Rare subtype of pulmonary adenocarcinoma

Fetal adenocarcinoma (FA) of the lung is a rare subtype of pulmonary adenocarcinoma that exhibits tissue architecture and cell characteristics that resemble fetal lung tissue upon microscopic examination. It is currently considered a variant of solid adenocarcinoma with mucin production.

==Symptoms and signs==
FA can produce repeated hemoptysis, possibly related to cavitation of the tumor.

Other presenting symptoms described have included: flu-like syndrome with cough and fever,

==Genetics==
Due to its rarity, little is known of the genetics of FA.

One small series of 6 cases showed that MDM2 protein was expressed in 5 of them (83%), and p53 protein was overexpressed in 50%. However, a larger series of 12 cases revealed no p53 gene mutations.

==Histogenesis==
The details of the histogenesis of FA remain unknown and highly debated. Adenocarcinomas are most often highly heterogeneous peripheral tumors, and are thought to arise from malignant transformation of primitive cells that can exhibit differentiation characteristics of Club cells, Type II pneumocytes, bronchiolar surface cells, bronchial gland cells, or goblet cells.

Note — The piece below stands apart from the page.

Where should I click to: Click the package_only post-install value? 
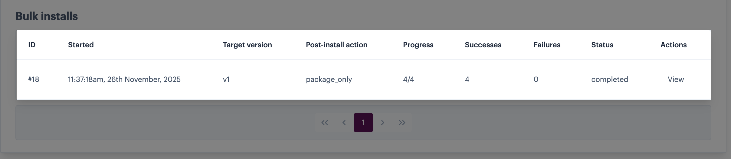tap(329, 80)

Most FA's are well or moderately differentiated tumors, although high-grade, poorly differentiated variants have been described. Tissue resembling FA can also be found admixed with a component made up of primitive blastoma-like cells. In such cases, these biphasic tumors are classified as a form of pulmonary blastoma because the presence of the blastomatous cells dramatically worsens the prognosis.

FA can occur in combination with other forms of lung cancer, particularly other variants of adenocarcinoma. There also seems to be an association with clear cell lung cancer variants. A case of combined small cell lung carcinoma featuring components of FA and cells resembling those from carcinoid tumor has been reported, illustrating the unique complexity and heterogeneity of divergent histogenesis and cell differentiation in lung cancer.

==Diagnosis==
FA is an epithelial tumor whose cells and architecture resemble that of fetal lung tissues in the pseudoglandular stage of development (which occurs at about 10–16 weeks gestation in the human), with complex glandular structures and morules with cell nuclei that appear clear due to the accumulation of biotin.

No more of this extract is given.